:: TEXT EXCERPT ::

In [None]:
import torch.nn as nn
import torch

In [None]:
class Encoder(nn.Module):

  def __init__(self, embedding_size, hidden_size, vocab_size):
    super().__init__(self)

    # encoder initialization
    self.embedding = nn.Embedding(num_embeddings=vocab_size,
                             embedding_dim=embedding_size)
    self.encoder_lstm = nn.LSTM(input_size=embedding_size,
                           hidden_size=hidden_size,
                           batch_first=True)

  def forward(self,input):
    # network flow
    embedding_input = self.embedding(input)
    encoder_outputs, (final_hidden_state, final_cell_state) = self.encoder_lstm(embedding_input)

    return encoder_outputs, final_hidden_state, final_cell_state




In [None]:
class Decoder(nn.Module):
  def __init__(self,
               vocab_size_tr,
               embedding_dim,
               hidden_size,
               max_len=20,
               sos_token=1,
               ):

    super().__init__()
    self.MAX_LEN = max_len
    self.SOS_TOKEN = sos_token

    # Layers
    self.embedding_layer = nn.Embedding(vocab_size_tr, embedding_dim)
    self.lstm_layer = nn.LSTM(embedding_dim, hidden_size, batch_first=True)
    self.fnn = nn.Linear(hidden_size ,vocab_size_tr)
    self.attention_vector = Attention(hidden_size)

  def forward(self,
              encoder_outputs,
              hidden_state,
              cell_state,
              target_output=None):

    # take the batch_size from encoder ouput since it got directly from trainloader that defines teh batchsize
    batch_size = encoder_outputs.shape[0]

    decoder_input = torch.empty(size=(batch_size,1),dtype=torch.long).fill_(self.SOS_TOKEN)

    # initializing the first token decoder input <start-token>
    decoder_outputs = []

    for i in range(self.MAX_LEN):
      output_logits ,hidden_state = self.forward_step(encoder_outputs,decoder_input, hidden_state, cell_state)
      decoder_outputs.append(output_logits.unsqueeze(1))
      # decoder ouput = [(32,vocab_size),...(32,vocab_size)], this list will have max_len item , lastly we will concat this to make (32,max_len,vocab_size)

      # teacher_forcing, occurs if we give target_output in the decoder
      if target_output:
        decoder_input = target_output[:,i].unsqueeze(1)
      else:
        _, decoder_input = output_logits.topk(1,dim=-1)

    decoder_final_output = torch.cat(decoder_outputs,dim=1)

    return decoder_final_output

  def forward_step(self,encoder_outputs, decoder_input, hidden_state, cell_state):

    embedded_decoder_input = self.embedding_layer(decoder_input)
    # embedded shape : (32,1,embedd_size), here 1 , becuase we are giving each word or token to decoder and make it predict next word

    lstm_output, (decoder_hidden, decoder_cell) = self.lstm_layer(embedded_decoder_input, (hidden_state, cell_state))

:: DATASET EXTRACT ::

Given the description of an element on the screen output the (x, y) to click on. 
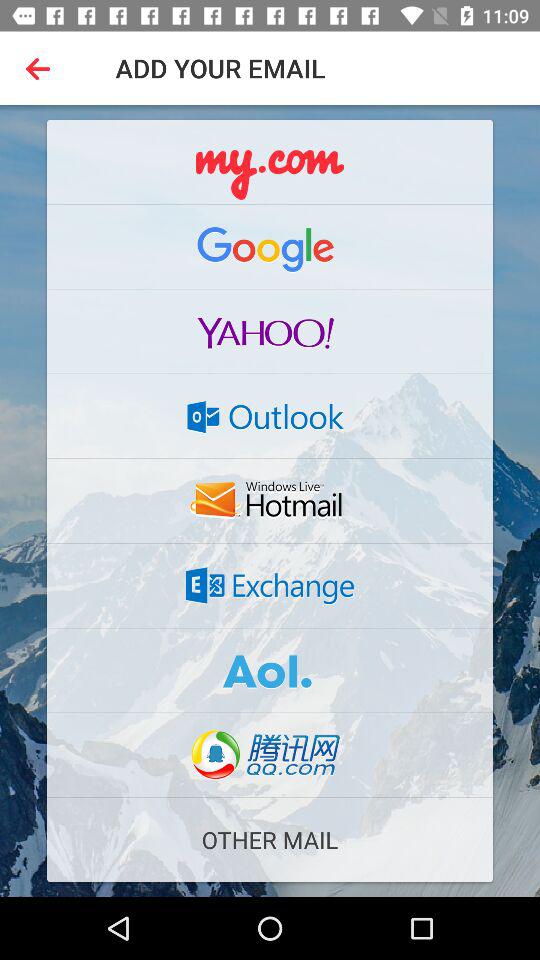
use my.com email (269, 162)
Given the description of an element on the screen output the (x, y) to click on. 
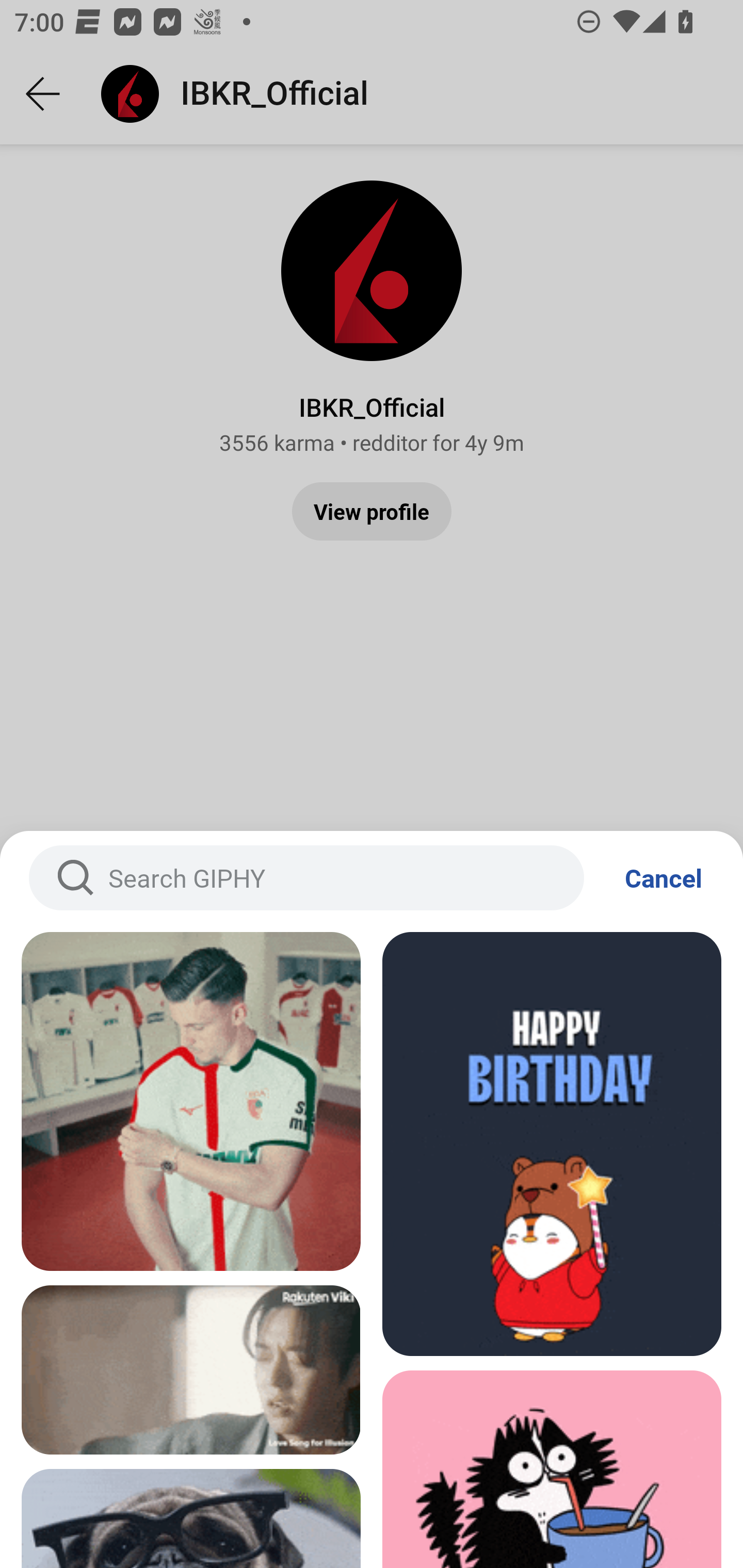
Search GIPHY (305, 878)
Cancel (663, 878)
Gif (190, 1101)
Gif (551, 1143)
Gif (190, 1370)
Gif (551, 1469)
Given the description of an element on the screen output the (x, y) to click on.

:: WORK TO DO ::
[1] Answer these about the encoder-decoder code:
(a) What default value does the Decoder set for max_len?
(b) Which nn.LSTM argument does the Encoder set to True?
(c) According to the comment, what happens when target_output is given to the decoder?
[2] Reproduce the stretch of the encoder-decoder code from "# decoder ouput" through "decoder_input = target_output[:,i].unsqueeze(1)".
[3] In the encoder-decoder code, why does the decoder take batch_size from encoder_outputs?

:: RESPONSE LIST ::
[1]
(a) 20
(b) batch_first
(c) Teacher forcing

[2]
# decoder ouput = [(32,vocab_size),...(32,vocab_size)], this list will have max_len item , lastly we will concat this to make (32,max_len,vocab_size)

      # teacher_forcing, occurs if we give target_output in the decoder
      if target_output:
        decoder_input = target_output[:,i].unsqueeze(1)

[3] The comment says the encoder output comes directly from the trainloader, and the trainloader defines the batch size. The decoder therefore reads batch_size from the first dimension of encoder_outputs.